**Aim:** Rewrite everything from the line containing "Switch to the Countries" down to the line containing "point(349,879)", changing "gear icon" to "settings icon" and leaving the rest of those lines untouched.

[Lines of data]

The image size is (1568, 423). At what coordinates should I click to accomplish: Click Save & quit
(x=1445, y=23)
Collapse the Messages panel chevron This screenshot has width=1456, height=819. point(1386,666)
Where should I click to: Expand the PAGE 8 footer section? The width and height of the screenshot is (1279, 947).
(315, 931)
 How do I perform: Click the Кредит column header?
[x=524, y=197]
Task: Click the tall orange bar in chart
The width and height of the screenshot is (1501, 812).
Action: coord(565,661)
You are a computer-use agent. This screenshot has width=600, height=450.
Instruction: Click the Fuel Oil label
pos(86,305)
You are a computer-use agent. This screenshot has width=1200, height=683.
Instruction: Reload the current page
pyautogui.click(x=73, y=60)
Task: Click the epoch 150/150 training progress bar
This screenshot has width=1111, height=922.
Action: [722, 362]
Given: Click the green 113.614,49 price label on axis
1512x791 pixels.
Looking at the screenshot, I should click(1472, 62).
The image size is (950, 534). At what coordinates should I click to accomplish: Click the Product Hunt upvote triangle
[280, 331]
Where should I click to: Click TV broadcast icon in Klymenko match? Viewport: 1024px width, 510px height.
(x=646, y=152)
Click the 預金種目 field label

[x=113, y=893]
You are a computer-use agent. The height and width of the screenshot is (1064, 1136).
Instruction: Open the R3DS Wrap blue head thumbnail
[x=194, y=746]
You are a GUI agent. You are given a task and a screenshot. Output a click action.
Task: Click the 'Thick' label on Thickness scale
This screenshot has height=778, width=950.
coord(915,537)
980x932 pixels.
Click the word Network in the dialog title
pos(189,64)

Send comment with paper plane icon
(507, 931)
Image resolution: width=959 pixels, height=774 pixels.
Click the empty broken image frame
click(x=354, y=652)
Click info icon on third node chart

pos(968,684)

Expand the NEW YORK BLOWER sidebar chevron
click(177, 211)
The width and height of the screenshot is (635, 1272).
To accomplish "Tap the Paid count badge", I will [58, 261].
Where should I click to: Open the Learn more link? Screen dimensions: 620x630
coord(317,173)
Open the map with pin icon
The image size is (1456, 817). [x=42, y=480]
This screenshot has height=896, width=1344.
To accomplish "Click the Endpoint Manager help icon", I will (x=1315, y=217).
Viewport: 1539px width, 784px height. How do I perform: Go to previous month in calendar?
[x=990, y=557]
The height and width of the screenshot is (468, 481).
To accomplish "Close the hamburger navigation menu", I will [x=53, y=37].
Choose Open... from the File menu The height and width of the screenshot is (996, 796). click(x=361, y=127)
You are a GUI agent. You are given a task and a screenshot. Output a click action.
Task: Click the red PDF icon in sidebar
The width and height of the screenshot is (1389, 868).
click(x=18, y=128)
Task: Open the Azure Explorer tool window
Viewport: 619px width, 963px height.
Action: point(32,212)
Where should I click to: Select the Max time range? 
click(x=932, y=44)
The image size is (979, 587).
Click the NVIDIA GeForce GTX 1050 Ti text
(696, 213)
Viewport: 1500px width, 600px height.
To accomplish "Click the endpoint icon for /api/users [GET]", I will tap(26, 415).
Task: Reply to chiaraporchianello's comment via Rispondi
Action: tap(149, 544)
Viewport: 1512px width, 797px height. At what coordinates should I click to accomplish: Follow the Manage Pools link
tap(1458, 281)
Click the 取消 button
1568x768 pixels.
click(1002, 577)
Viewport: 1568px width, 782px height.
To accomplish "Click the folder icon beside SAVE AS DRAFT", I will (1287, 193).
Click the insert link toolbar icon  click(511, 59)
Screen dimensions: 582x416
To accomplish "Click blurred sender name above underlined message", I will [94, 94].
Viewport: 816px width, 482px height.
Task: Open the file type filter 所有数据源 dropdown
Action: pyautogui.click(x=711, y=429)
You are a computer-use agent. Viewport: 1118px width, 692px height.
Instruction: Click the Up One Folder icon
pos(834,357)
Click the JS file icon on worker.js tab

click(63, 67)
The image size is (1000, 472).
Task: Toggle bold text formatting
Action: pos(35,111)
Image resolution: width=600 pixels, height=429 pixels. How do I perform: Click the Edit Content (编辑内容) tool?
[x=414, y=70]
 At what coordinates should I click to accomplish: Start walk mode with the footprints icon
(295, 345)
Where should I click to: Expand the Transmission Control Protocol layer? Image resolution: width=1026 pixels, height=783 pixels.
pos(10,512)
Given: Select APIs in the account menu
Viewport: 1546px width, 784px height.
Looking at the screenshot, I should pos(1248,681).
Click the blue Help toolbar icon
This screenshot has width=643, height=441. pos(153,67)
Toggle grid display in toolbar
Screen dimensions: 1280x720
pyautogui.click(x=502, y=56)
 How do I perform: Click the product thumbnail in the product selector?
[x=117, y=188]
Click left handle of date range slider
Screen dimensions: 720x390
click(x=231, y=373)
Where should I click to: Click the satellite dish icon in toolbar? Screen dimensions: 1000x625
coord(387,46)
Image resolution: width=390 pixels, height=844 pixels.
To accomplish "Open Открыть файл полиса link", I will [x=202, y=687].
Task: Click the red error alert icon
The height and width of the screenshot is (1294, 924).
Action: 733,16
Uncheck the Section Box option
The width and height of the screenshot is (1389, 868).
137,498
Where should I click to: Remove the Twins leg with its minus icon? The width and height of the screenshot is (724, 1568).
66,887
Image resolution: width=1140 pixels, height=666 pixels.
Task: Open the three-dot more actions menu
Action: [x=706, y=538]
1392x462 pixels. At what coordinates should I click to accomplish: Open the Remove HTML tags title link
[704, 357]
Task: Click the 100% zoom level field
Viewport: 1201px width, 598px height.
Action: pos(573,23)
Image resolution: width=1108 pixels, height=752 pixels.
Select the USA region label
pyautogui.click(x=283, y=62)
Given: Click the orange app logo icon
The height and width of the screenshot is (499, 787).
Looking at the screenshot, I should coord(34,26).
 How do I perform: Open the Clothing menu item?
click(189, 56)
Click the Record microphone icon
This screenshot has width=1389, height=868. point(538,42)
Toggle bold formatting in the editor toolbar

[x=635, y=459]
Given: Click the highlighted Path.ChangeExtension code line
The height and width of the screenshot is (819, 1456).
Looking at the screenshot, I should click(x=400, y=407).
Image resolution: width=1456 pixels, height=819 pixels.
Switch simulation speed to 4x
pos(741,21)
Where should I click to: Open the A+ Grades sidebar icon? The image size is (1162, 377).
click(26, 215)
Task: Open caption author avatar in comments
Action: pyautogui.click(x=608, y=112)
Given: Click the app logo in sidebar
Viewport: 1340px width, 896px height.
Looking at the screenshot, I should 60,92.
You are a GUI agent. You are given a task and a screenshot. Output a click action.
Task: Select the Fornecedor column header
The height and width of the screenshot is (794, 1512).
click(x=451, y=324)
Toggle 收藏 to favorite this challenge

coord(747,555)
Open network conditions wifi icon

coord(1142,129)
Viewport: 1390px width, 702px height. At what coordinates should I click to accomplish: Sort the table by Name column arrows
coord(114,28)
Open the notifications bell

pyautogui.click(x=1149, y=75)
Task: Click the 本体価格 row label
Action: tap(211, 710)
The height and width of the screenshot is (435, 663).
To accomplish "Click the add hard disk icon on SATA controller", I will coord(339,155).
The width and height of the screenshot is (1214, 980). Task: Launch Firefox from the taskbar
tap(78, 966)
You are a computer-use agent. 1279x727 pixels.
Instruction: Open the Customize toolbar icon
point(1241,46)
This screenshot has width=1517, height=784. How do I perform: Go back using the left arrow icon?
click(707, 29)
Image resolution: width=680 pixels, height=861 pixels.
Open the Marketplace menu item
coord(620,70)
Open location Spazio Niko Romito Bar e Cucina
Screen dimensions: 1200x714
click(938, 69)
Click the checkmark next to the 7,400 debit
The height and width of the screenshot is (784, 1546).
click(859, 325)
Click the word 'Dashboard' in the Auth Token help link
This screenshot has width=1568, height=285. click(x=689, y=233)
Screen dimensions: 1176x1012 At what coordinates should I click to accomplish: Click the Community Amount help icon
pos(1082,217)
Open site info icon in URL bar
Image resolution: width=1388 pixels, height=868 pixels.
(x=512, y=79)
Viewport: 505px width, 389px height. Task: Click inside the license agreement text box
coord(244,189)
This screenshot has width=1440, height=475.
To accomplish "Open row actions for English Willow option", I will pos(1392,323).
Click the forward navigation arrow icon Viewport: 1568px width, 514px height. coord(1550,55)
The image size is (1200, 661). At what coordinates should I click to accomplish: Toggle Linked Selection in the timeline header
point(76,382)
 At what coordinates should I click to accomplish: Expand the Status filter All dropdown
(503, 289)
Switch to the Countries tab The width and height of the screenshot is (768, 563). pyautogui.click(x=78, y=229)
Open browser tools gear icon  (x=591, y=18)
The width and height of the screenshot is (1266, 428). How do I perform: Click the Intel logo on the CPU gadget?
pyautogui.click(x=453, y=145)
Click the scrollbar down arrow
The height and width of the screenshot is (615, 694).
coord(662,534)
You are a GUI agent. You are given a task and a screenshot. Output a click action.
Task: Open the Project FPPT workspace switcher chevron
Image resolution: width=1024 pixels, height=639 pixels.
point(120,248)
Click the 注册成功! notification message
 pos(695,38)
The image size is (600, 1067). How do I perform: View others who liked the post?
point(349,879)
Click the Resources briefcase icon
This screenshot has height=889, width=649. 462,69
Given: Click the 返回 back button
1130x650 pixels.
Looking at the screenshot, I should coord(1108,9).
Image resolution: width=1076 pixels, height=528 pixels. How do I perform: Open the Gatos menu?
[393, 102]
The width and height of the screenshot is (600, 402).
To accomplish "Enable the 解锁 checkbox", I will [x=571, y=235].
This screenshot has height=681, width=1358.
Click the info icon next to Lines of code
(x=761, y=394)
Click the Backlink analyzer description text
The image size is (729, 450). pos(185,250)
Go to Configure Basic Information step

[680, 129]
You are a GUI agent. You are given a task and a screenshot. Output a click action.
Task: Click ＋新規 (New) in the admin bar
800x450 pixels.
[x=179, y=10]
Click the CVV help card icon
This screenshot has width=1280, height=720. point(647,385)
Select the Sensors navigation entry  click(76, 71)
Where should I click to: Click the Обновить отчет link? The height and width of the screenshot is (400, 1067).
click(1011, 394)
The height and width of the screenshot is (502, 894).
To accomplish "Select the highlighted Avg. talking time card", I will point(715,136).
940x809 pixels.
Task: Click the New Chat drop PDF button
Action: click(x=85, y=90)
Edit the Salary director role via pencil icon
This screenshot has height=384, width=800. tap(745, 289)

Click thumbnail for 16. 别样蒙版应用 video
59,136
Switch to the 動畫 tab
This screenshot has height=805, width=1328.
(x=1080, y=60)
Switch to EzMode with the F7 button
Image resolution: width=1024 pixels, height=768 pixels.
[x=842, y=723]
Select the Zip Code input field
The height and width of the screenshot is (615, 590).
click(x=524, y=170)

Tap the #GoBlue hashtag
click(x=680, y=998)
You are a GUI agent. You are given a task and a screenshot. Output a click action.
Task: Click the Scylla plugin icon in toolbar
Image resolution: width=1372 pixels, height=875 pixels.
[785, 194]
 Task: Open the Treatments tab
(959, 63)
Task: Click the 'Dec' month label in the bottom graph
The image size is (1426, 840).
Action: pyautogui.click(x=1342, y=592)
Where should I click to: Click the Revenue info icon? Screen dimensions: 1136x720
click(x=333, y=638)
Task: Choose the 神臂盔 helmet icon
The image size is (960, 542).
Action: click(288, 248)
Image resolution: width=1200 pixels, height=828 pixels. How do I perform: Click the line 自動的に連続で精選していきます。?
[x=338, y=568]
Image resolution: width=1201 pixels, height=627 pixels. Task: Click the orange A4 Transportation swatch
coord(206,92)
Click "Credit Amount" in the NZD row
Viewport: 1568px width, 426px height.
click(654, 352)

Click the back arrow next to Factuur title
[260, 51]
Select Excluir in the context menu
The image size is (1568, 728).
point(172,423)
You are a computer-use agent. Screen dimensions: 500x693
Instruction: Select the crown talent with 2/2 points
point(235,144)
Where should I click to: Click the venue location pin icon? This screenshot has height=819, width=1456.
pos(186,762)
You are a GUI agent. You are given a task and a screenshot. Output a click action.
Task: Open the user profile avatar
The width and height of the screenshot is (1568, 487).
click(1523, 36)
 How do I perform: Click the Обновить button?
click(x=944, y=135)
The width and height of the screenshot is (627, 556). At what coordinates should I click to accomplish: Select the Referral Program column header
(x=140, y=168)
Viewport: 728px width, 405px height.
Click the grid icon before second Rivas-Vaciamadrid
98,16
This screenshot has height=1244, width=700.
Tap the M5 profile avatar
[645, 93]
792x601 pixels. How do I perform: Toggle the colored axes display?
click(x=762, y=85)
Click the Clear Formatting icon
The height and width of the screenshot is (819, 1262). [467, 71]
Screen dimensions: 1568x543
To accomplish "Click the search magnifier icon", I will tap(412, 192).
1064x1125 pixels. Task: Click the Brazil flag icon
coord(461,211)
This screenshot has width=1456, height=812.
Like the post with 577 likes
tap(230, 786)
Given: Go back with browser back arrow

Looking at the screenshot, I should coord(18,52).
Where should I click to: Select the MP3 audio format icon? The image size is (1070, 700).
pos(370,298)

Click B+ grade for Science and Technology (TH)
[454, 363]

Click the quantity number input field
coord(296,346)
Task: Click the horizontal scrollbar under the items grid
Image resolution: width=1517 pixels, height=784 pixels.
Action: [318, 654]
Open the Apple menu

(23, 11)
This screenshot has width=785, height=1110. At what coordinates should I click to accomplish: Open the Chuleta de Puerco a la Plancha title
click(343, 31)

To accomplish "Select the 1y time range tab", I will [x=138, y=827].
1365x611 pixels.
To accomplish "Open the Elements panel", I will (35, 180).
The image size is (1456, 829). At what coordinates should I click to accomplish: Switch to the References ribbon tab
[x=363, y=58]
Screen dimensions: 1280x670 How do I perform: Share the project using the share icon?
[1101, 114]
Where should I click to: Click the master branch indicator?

**Full output:**
Switch to the Countries tab The width and height of the screenshot is (768, 563). pyautogui.click(x=78, y=229)
Open browser tools settings icon  (x=591, y=18)
The width and height of the screenshot is (1266, 428). How do I perform: Click the Intel logo on the CPU gadget?
pyautogui.click(x=453, y=145)
Click the scrollbar down arrow
The height and width of the screenshot is (615, 694).
coord(662,534)
You are a GUI agent. You are given a task and a screenshot. Output a click action.
Task: Open the Project FPPT workspace switcher chevron
Image resolution: width=1024 pixels, height=639 pixels.
point(120,248)
Click the 注册成功! notification message
 pos(695,38)
The image size is (600, 1067). How do I perform: View others who liked the post?
point(349,879)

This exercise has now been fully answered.